Aim of the exercise: Each line in the data holding "badge" should be listed.

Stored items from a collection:
* * * *
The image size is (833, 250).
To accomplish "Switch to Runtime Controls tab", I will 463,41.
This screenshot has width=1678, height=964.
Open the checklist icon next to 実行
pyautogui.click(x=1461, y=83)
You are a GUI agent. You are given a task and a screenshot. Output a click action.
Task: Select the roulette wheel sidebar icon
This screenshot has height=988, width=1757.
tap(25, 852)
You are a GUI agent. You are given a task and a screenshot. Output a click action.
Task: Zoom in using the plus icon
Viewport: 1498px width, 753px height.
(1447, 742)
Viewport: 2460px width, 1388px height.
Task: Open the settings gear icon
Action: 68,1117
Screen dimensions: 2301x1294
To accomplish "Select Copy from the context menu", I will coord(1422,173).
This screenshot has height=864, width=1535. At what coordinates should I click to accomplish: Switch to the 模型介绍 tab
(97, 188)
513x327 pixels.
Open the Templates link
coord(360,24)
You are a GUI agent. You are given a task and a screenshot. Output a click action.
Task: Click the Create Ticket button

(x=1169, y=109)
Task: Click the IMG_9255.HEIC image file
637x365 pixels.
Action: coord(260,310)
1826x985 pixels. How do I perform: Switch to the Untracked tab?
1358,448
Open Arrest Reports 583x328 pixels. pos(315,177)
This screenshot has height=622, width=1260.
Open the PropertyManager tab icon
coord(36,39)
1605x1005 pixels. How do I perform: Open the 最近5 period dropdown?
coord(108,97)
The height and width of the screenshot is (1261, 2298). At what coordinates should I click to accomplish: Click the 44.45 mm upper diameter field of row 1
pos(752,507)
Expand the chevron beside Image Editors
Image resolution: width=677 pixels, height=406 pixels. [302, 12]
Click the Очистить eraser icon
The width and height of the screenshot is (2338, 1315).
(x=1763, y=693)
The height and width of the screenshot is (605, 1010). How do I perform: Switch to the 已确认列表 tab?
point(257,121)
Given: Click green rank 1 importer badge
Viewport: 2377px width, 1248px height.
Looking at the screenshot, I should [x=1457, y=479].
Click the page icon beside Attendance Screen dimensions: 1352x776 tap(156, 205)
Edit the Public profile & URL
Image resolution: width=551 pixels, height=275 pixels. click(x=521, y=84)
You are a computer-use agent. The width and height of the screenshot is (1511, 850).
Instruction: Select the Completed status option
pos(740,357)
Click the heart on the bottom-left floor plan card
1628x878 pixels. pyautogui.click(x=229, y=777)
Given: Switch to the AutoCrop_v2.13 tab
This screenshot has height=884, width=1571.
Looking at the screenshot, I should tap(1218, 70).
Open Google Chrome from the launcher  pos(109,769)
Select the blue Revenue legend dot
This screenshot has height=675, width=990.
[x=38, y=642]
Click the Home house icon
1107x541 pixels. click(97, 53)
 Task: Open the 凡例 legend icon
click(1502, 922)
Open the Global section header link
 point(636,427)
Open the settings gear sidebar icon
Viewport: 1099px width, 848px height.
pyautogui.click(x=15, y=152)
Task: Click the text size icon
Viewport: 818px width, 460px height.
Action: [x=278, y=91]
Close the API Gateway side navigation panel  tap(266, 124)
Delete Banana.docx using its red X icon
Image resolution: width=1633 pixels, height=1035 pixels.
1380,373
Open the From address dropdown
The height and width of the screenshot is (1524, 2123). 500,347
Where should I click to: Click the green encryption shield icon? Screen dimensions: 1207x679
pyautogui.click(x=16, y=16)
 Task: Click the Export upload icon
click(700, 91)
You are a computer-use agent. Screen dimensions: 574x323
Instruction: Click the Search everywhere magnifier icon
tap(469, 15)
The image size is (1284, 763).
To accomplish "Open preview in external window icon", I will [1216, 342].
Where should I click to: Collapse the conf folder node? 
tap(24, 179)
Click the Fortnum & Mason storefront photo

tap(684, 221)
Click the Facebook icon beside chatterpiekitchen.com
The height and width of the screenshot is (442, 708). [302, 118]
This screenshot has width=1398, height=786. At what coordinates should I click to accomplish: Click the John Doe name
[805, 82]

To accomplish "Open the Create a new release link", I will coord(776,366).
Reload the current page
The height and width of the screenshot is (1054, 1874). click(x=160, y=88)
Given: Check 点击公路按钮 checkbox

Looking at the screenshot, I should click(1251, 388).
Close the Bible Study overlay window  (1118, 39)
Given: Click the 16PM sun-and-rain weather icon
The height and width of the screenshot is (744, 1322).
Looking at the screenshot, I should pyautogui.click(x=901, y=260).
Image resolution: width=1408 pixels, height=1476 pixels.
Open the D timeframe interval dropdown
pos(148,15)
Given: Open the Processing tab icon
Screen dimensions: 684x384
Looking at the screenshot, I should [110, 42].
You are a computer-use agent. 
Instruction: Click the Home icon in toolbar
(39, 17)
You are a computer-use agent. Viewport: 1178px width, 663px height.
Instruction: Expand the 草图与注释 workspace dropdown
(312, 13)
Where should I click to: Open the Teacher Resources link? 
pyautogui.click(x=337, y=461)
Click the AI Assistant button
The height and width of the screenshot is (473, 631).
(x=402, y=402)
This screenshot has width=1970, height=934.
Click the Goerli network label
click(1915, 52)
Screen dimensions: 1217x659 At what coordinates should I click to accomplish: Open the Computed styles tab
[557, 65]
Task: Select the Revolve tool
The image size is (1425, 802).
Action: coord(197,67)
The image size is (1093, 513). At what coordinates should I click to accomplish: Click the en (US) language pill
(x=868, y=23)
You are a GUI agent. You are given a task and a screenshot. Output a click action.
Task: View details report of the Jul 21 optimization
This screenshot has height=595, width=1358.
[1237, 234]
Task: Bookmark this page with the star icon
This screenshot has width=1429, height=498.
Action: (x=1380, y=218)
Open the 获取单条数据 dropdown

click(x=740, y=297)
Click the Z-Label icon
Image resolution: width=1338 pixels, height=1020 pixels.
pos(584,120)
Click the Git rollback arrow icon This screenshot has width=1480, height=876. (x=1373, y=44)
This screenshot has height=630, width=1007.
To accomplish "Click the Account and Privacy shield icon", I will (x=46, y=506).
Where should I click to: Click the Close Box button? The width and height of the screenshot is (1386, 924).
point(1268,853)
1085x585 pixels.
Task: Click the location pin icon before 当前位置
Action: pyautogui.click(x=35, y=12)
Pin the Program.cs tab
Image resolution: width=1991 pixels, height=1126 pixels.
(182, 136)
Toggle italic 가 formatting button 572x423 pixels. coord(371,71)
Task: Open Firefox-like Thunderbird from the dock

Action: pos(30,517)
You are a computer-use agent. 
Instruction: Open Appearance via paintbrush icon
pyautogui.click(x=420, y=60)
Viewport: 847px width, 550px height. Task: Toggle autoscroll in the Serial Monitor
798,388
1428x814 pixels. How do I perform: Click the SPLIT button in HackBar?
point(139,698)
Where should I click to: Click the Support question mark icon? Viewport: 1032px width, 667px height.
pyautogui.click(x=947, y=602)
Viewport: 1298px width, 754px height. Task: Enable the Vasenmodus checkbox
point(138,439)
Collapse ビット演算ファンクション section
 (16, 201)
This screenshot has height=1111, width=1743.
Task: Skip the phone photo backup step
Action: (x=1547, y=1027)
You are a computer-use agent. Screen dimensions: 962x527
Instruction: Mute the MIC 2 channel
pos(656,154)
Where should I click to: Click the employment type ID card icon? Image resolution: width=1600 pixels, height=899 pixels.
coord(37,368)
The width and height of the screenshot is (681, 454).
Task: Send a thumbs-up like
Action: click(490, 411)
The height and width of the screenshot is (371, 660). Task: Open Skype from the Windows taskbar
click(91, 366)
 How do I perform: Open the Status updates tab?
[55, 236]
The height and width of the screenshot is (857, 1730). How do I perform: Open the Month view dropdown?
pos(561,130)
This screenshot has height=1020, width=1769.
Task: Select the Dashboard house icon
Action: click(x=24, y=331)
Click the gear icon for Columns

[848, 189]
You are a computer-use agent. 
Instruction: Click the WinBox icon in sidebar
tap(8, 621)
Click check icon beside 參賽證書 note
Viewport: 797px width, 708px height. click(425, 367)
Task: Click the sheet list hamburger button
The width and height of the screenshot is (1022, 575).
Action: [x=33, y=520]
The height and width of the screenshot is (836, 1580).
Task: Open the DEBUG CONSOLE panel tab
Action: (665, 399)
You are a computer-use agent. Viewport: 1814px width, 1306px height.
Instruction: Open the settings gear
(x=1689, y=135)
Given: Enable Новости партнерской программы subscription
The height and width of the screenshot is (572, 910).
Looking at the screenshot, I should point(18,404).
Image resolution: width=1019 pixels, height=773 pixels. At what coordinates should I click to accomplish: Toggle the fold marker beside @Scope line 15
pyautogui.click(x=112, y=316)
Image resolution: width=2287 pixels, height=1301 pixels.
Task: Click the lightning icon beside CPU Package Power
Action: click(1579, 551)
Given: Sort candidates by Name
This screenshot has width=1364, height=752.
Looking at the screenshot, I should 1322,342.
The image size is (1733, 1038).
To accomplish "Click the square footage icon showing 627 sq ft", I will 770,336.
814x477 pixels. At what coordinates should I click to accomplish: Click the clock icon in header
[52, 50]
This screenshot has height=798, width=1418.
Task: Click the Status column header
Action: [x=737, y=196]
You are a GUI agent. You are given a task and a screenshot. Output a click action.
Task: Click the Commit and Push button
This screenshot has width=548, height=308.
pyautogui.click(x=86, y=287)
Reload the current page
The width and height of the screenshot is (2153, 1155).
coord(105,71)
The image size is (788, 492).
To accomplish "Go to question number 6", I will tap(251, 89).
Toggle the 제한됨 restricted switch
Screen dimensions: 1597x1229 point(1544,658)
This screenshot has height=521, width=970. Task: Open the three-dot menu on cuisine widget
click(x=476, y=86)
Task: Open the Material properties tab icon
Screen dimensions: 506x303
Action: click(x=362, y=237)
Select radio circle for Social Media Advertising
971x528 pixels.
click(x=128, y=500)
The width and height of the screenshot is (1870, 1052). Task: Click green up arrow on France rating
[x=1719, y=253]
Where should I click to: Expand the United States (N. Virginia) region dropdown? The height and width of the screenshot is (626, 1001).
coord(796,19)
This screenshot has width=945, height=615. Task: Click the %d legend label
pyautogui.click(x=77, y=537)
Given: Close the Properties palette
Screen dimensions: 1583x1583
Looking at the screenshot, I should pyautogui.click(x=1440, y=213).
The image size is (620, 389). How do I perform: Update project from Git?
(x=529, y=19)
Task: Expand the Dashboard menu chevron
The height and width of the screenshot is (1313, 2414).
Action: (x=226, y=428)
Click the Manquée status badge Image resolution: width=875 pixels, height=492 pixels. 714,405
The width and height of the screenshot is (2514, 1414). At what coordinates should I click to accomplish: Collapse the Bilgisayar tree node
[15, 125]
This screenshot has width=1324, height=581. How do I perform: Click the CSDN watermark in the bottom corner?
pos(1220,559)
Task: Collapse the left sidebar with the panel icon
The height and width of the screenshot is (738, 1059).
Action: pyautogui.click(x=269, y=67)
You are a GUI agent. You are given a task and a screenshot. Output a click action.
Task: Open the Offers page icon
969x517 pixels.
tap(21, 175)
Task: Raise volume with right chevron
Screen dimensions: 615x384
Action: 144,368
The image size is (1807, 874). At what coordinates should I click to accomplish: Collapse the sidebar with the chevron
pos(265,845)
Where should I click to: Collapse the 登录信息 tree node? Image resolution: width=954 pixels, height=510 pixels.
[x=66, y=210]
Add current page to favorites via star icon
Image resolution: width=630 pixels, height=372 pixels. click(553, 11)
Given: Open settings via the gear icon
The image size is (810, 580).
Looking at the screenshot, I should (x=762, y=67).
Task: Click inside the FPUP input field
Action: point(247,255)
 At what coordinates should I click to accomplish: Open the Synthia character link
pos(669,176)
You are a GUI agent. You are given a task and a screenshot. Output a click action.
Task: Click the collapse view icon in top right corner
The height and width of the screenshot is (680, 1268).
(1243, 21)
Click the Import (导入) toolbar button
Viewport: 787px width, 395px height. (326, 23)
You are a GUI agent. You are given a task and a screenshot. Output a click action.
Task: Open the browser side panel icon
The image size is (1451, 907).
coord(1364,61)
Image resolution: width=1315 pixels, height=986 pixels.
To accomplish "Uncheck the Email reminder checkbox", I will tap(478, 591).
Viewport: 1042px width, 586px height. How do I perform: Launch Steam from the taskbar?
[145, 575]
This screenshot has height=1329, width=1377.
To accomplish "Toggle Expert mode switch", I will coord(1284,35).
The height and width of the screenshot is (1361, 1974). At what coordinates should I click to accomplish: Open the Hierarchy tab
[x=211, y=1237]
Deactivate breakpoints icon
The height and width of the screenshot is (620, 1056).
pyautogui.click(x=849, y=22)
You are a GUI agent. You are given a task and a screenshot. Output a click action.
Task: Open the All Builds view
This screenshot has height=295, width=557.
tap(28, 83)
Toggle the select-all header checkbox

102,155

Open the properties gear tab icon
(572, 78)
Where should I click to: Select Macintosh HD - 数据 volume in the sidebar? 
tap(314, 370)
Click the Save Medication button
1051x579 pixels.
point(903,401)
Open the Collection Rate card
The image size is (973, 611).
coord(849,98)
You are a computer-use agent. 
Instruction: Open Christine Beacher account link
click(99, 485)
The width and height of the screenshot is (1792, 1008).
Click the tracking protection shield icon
* * * *
Response below:
Given: Click green rank 1 importer badge
Click the Manquée status badge Image resolution: width=875 pixels, height=492 pixels. 714,405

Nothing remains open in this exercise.